Reproduza sem nenhuma alteração as linhas dos dados que vão do início até a linha que contém "center [49, 19].", incluindo essa linha.

▸ **Dados de origem**:
──────

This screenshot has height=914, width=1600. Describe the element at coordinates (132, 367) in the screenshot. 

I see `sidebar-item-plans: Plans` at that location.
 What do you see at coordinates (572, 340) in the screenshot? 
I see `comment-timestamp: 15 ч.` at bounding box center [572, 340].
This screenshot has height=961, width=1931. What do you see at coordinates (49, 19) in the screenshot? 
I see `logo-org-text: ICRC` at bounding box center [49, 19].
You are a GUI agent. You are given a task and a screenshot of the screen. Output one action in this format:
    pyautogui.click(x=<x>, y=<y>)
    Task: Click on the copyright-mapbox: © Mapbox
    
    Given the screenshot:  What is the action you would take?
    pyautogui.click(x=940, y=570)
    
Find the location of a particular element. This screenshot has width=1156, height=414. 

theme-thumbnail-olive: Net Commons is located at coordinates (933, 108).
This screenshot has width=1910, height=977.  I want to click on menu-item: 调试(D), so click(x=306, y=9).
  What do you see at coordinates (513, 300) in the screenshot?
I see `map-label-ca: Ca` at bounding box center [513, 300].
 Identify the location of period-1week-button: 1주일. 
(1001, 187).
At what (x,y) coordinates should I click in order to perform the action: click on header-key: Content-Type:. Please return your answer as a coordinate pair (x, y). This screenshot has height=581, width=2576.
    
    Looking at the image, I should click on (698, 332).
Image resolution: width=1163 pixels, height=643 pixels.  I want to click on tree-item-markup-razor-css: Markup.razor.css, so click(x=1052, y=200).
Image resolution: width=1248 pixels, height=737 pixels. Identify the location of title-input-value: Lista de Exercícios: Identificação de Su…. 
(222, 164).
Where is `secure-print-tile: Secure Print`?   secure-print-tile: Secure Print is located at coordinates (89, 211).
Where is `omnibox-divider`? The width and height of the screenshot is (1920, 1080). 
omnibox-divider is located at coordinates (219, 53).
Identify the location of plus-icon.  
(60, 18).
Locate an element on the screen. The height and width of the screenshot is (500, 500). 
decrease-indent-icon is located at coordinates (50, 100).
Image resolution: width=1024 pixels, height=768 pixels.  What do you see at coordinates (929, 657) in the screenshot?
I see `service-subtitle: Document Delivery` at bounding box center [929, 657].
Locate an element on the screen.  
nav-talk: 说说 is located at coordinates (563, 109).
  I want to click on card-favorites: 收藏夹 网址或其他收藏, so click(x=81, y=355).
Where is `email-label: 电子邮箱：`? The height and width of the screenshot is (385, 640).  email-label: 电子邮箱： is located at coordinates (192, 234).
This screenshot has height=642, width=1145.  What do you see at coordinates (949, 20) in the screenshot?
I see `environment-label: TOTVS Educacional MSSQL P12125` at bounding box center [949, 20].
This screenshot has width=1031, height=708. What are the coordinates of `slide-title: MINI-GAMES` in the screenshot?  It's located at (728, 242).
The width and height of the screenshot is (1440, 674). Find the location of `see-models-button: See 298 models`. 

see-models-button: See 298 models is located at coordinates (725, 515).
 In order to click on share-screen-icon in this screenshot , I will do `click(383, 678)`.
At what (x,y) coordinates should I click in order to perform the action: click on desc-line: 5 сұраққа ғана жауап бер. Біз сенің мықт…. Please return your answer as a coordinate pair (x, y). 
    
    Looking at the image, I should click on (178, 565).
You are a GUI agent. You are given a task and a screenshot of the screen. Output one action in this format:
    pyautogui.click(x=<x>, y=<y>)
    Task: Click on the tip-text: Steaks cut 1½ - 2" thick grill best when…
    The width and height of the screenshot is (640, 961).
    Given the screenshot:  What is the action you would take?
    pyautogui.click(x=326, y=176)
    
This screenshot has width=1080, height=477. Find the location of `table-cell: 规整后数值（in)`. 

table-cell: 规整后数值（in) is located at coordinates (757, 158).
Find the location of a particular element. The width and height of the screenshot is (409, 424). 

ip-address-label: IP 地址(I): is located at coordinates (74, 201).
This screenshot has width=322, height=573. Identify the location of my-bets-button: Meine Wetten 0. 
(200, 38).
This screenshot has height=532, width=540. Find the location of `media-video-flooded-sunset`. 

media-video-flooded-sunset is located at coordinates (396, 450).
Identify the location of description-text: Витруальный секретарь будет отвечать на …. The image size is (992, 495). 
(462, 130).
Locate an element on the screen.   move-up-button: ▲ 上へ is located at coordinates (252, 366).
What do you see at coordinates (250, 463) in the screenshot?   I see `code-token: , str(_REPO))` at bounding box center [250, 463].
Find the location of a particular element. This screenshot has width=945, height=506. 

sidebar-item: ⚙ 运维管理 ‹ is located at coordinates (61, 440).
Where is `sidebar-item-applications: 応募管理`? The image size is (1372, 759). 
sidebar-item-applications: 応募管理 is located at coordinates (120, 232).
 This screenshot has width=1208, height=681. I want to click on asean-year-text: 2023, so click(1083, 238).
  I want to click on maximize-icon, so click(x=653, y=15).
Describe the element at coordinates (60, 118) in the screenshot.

──────

▸ **Resposta da tarefa**:
This screenshot has height=914, width=1600. Describe the element at coordinates (132, 367) in the screenshot. 

I see `sidebar-item-plans: Plans` at that location.
 What do you see at coordinates (572, 340) in the screenshot? 
I see `comment-timestamp: 15 ч.` at bounding box center [572, 340].
This screenshot has height=961, width=1931. What do you see at coordinates (49, 19) in the screenshot? 
I see `logo-org-text: ICRC` at bounding box center [49, 19].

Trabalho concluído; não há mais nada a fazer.